Everyone Who Cares About Westminster Should Get Behind Solution on the Table

To the Editor:

In 1989, my mother, Katharine O’Neil Bidwell and her cousin, Elsie Hillman, sat in a Westminster Choir College board meeting wringing their hands. The realities facing the tiny choir conservatory with its small classes, one-on-one instruction and challenging fundraising demographic made it clear that Westminster needed a partner or it would close.

My mother and aunt had a vested interest in keeping the college alive. Their grandmother (my great-grandmother), Katharine Houk Talbott, was Westminster’s first benefactor in Dayton, Ohio. An opera singer, she helped create the school; Westminster’s Talbott Library is named after her. The Talbott family has endowed scholarships and family members have served on the boards of Westminster and Rider University. Aunt Elsie and Uncle Henry’s legacy lives on in Hillman Hall in Westminster’s Cullen Center. Their foundation endowed a fund that supports recruiting and performance activities. The Bidwell endowment, named for my mother, supports training for opera singers.

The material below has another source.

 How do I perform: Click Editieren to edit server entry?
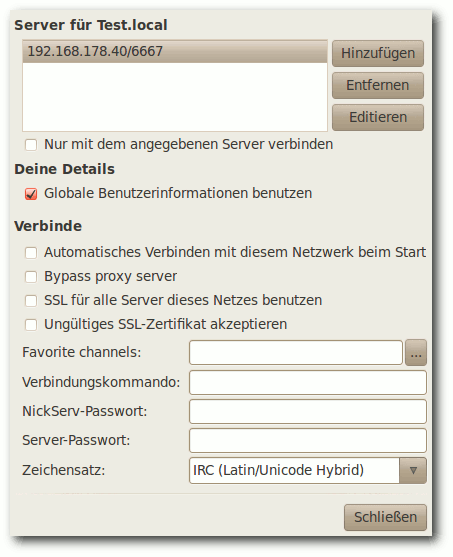pos(378,117)
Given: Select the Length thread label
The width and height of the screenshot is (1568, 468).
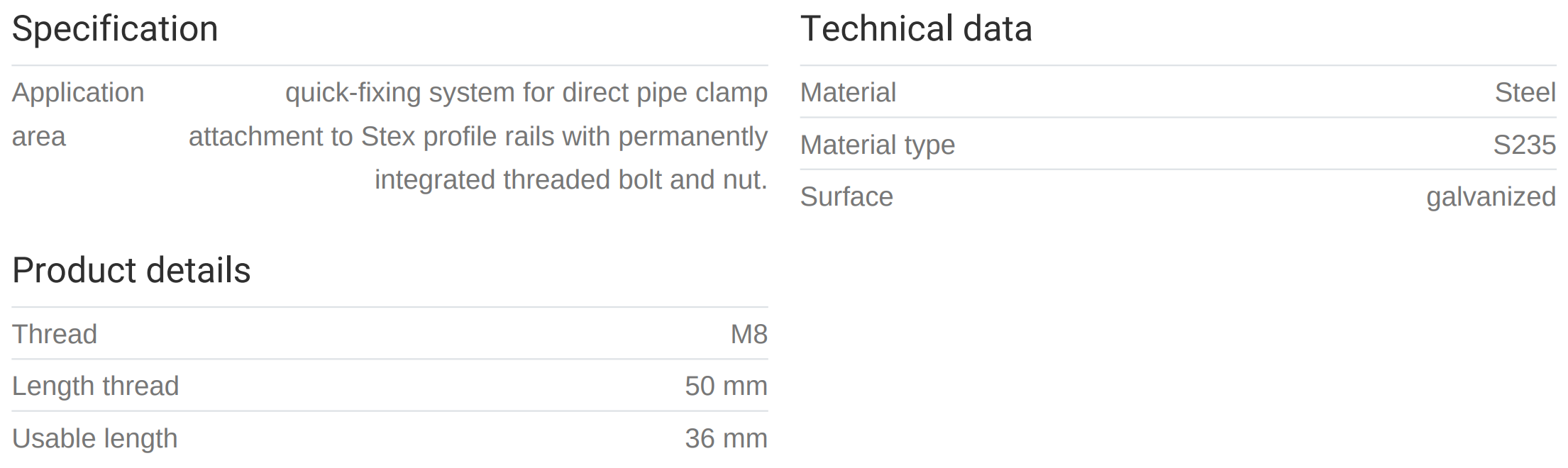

In the early 90s, Rider University stepped up. Then-President Bart Luedeke envisioned Rider having a world-class performing arts program, and Westminster merged with Rider in 1992. My mother and Aunt Elsie were thrilled, and relieved.

In 2011, I joined the Rider Board of Trustees. Rider’s investments in Westminster’s physical plant and programs, enrollment, fundraising, and faculty salaries have been significant, but it was never an easy merger between two campuses with distinctive cultures. Meanwhile, recent changes in New Jersey’s TAP grants, a shrinking demographic of high school graduates, competition from public universities, and increasing infrastructure costs mean Rider can’t afford to operate Westminster.

Hired by Rider in 2017, PricewaterhouseCoopers contacted over 275 organizations — universities, colleges, conservatories, orchestras — and no domestic institution offered to run WCC in Princeton.

Kaiwen Education made an offer to maintain Westminster as a not-for-profit college run by an independent board that would scrupulously follow U.S. laws and practices. This kind of partnership could well be a model for things to come — a new, big idea, the outside-the-box thinking that my mother and Elsie Hillman were engaged in back in 1989.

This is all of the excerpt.